Еще и поэтому любая поездка с ним для меня – натурально праздник. Ехать бы так и ехать, до самого края земли. Откуда наверняка ходит какой-нибудь паром… Не знаю, куда. На то я и живой человек, чтобы не знать подобных вещей.
… – Сейчас будет самое главное. Центральный эпизод любого роуд-муви, – говорит Тома. – Кофе на заправке! Классика.
– У нас при себе два термоса, проглот, – смеюсь я.
– Правильно. Всего два, а не три, заметь. Они еще пригодятся мне ночью. И утром – тебе, при условии, что я что-то оставлю.
– А есть такой шанс?
– Еще бы. У меня, как известно, нет сердца, зато я трус. И вряд ли рискну оказаться наедине с чудовищем, в которое неизбежно прекращается всякий человек, лишенный порции утреннего кофе. Поэтому сейчас мы будем пить кофе на заправке. Чем он гаже, тем удачней сложится поездка, верная примета.
– Если верить твоей примете, нас ждет путешествие Синдбада как минимум, – говорю я десять минут спустя, пробуя подозрительную серую пенистую жидкость, призванную имитировать капучино. – Седьмое, например. Или в каком он заработал самые охренительные миллионы?

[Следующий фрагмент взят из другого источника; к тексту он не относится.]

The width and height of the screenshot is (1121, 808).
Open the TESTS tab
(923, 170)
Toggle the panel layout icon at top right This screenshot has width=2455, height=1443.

– Да вроде во всех понемножку, – Тома хмурит лоб, вспоминая. – Там алмазы, прилипшие к мясу, продаст, там собственную могилу ограбит… А в седьмом он как раз не столько зарабатывал, сколько летал, заполучив крылья. И правил волшебной страной. И сражался со змеями в иных мирах – как-то примерно так. Плохо на самом деле помню. Давно читал.
– Значит, точно седьмое, – говорю я, оглядываясь по сторонам в поисках урны. – После таких помоев только и остается что сражаться со змеями. Надо же хоть на ком-то выместить зло.
– Допей, – серьезно говорит Тома. – А то примета не сработает. Мы же хотим, чтобы поездка сложилась удачно?
Даже и не знаю, хочу ли я хоть чего-нибудь – такой-то ценой. Но допиваю, куда деваться. Друг – это такой специальный полезный гад, ради которого практически ежедневно идешь на бессмысленные жертвы – просто чтобы поднять ему настроение. Например.
Мы едем на запад, тщетно пытаясь догнать неторопливое вроде бы солнце, жуем бутерброды и смотрим, как незаметно сгущаются сумерки. Летом в наших краях они долгие-долгие, даже не верится, что в какой-то момент действительно станет темно.
Но всякий раз становится, вот что удивительно.
– Чертов туман, – говорит Тома. – Вот же чертов туман!
– Где? А, да.
Туман клубится совсем низко над землей, в неглубоких оврагах по обеим сторонам дороги, густой, вызывающе белый, как будто кто-то невидимый варит манную кашу в двух бесконечно длинных параллельных котлах, которые несомненно однажды пересекутся, вернее, соединятся – в трех сантиметрах от носа невидимого и непостижимого едока.
А пока каша эта кипит и безуспешно пытается выплеснуться на теплый асфальт шоссе. Но из оврагов ей, похоже, не выбраться. Или?..
– Если оно на нас все-таки выползет, я обосрусь, – говорит Тома.
И я удивленно поднимаю бровь. Шутка так себе. Мягко говоря.
Тома пожимает плечами и сует в пасть оставшуюся половину большого бутерброда. Силен, конечно, мужик.
– Мне в детстве всегда казалось, что оно за мной охотится, – говорит он с набитым ртом. – Как будто хочет меня – вот лично меня, и никого иного – сожрать.
На самом деле, его речь звучит примерно как: «Мэ-уэвэ ыа аала фоо заой ооца». И так далее. Очень удобно: вроде бы все откровенно рассказал, а если кому непонятно, это уже не моя проблема.